Oh look! There went Michael passing by,
ceramic bowl in hand with king-size cans
of Chunky Soup, off down another aisle,
and on I went to get my cups. And then . . .
“What the hell do you think you’re doing here!”
I turned to face a man, Security,
the kind that you, dear Allen, never saw.
“What the hell do you think you’re doing here!”
The sense of urgency was palpable.
“I’m sorry,” I replied. “The lights were on,
the doors were open, so we just assumed . . .
but that’s OK, no worries. We can leave.”
He stiffened then as Michael reappeared
far down the aisle with products in his arms.
“Is he with you?” he yelled. “Is he with you!”
“Yes, he’s with me,” I reassured the guard,
and he unclenched a bit. “This Walmart’s closed,”
he said. “The registers are shut. You can’t
make any purchases. Get out of here.”
What would you have done, Allen Ginsberg?
Michael said we’d put the items back
and leave, and that’s exactly what we did.
We headed, empty-handed, for the doors.
No toothbrush, bowl, shampoo or cans of soup.
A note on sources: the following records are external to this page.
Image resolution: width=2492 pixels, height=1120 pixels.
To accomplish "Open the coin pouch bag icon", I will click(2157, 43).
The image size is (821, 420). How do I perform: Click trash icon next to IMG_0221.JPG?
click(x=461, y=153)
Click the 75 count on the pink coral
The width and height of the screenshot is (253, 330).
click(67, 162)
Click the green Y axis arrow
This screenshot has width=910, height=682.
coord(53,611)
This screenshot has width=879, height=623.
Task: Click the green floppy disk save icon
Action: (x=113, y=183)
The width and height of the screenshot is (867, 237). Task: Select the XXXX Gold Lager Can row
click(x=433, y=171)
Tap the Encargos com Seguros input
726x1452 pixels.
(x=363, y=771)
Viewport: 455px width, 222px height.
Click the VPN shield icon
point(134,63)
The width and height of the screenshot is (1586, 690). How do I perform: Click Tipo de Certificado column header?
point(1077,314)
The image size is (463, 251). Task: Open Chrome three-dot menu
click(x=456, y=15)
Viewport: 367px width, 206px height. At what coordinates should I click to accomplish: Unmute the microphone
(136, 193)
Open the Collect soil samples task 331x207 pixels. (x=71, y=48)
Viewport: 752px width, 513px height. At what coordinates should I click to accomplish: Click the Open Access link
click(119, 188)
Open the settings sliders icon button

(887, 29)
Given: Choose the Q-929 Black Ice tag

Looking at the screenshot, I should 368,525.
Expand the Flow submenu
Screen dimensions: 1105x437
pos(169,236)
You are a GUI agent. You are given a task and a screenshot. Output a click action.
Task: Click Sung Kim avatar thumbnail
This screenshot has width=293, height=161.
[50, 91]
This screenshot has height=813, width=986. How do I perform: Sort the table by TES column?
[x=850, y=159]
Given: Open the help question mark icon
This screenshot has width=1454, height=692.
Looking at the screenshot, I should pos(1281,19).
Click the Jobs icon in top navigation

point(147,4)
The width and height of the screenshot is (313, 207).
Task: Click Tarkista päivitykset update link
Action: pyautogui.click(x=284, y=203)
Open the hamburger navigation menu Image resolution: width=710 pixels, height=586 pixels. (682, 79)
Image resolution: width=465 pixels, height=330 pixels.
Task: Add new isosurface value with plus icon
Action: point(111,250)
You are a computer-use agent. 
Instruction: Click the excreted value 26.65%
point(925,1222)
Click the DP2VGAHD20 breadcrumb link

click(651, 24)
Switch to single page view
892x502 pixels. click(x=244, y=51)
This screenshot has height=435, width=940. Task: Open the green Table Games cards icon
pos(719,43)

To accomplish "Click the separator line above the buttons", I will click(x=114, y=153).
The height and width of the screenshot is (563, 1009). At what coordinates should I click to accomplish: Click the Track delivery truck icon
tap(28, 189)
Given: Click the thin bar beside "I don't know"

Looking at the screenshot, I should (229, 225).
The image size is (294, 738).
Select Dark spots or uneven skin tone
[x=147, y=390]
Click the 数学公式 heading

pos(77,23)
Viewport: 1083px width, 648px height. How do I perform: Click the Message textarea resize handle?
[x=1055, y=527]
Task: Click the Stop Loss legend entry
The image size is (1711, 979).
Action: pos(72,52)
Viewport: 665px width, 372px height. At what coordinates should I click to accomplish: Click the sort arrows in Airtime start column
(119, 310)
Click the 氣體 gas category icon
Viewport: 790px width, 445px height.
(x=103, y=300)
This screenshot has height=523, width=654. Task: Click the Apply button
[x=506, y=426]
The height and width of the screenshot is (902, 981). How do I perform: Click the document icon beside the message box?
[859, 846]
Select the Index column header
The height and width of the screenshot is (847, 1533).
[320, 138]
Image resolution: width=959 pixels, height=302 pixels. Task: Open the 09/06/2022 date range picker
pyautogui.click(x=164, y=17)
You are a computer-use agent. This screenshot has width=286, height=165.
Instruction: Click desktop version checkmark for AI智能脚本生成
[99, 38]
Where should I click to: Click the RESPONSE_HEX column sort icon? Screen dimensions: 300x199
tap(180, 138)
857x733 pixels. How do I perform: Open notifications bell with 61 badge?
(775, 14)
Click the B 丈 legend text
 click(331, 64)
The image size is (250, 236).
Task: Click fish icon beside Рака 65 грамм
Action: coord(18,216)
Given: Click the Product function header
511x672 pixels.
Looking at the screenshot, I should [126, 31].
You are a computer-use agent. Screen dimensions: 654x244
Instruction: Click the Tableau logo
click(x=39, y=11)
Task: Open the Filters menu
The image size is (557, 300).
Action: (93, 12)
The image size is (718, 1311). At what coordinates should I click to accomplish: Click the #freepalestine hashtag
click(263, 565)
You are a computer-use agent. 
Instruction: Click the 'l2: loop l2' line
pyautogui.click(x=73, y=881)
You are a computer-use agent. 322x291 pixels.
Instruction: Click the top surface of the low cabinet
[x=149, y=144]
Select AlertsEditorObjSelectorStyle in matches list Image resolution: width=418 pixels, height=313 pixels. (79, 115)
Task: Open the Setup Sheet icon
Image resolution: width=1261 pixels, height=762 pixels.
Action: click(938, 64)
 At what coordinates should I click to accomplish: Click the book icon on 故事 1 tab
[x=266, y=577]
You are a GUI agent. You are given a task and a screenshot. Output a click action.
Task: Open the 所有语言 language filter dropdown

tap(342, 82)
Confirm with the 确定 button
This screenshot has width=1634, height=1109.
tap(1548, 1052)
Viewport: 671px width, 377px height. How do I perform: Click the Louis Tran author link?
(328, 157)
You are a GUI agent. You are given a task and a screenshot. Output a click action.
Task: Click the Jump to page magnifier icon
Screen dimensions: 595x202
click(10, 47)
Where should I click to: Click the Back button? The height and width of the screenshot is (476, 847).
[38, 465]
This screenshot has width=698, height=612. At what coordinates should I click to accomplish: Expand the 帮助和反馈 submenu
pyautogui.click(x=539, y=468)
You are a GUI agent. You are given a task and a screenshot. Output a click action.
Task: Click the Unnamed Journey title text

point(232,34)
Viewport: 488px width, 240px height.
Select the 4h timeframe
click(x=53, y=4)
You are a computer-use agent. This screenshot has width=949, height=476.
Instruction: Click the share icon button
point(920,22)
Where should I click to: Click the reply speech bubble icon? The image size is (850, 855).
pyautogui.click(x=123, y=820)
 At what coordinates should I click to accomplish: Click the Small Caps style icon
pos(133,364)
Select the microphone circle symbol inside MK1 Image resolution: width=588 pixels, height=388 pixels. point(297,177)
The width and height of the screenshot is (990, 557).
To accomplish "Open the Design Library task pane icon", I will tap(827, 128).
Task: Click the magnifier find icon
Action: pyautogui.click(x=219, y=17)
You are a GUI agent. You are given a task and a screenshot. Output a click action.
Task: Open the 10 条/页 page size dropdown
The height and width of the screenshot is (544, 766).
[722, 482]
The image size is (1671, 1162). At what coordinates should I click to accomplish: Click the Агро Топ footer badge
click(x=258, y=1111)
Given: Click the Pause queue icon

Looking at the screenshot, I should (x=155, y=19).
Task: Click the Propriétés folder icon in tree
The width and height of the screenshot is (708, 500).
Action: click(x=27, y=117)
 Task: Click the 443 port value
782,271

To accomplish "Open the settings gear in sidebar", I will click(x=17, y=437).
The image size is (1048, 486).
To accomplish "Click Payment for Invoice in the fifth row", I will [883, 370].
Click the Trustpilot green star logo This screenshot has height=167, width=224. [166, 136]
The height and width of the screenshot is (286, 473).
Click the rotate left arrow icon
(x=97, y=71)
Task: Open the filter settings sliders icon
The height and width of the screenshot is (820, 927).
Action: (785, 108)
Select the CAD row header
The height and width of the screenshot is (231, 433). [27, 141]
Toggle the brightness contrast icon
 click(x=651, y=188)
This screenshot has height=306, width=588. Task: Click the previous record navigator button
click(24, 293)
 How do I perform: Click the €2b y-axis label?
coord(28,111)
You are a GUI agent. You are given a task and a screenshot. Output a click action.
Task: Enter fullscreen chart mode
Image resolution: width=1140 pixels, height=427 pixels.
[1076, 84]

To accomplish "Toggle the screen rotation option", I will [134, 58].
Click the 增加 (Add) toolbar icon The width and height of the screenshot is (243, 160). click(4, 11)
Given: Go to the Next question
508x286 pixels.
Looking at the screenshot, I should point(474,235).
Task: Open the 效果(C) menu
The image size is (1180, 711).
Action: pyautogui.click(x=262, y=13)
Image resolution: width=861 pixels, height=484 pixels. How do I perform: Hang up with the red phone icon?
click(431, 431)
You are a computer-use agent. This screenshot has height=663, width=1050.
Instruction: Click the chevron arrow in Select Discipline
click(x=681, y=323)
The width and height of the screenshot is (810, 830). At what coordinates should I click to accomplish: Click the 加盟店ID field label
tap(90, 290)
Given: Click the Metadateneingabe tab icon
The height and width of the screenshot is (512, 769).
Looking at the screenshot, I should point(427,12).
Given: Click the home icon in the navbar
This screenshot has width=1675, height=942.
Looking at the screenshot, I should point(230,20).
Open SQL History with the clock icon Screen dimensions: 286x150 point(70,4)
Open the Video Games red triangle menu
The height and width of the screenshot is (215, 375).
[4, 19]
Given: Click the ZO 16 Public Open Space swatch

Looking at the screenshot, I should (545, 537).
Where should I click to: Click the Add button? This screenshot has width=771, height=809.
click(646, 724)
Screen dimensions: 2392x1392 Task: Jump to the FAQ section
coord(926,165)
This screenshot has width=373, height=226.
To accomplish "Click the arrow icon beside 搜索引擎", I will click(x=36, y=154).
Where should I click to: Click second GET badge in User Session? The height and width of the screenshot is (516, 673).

No plastic cups. No cornucopia.
Still hungry and fatigued, and now ashamed,
unwitting criminals, we took our leave
and drove to Guilford, two miles further south.
A food-mart at a local Shell was where
a toothbrush could be found, and then—hurray!—
an open Wendy’s drive-thru down the road.
For me, a burger, medium, with fries,
and Michael settled on the “Baconator” meal.
We took these nutriments back to The Comfort Inn
and washed them down with cheap Chilean wine.
Tomorrow we would be in Conference Land
on panels, at receptions, a bit drunk,
but still we’d take some time along the beach
and try to find the words, the deadliest,
to talk about the flight of cormorants,
a value in the line, and nothing more.
Dear Allen, what would you have had to say?
You spoke with vatic spontaneity
about the “lost America of love,”
but no one falls for that stuff anymore.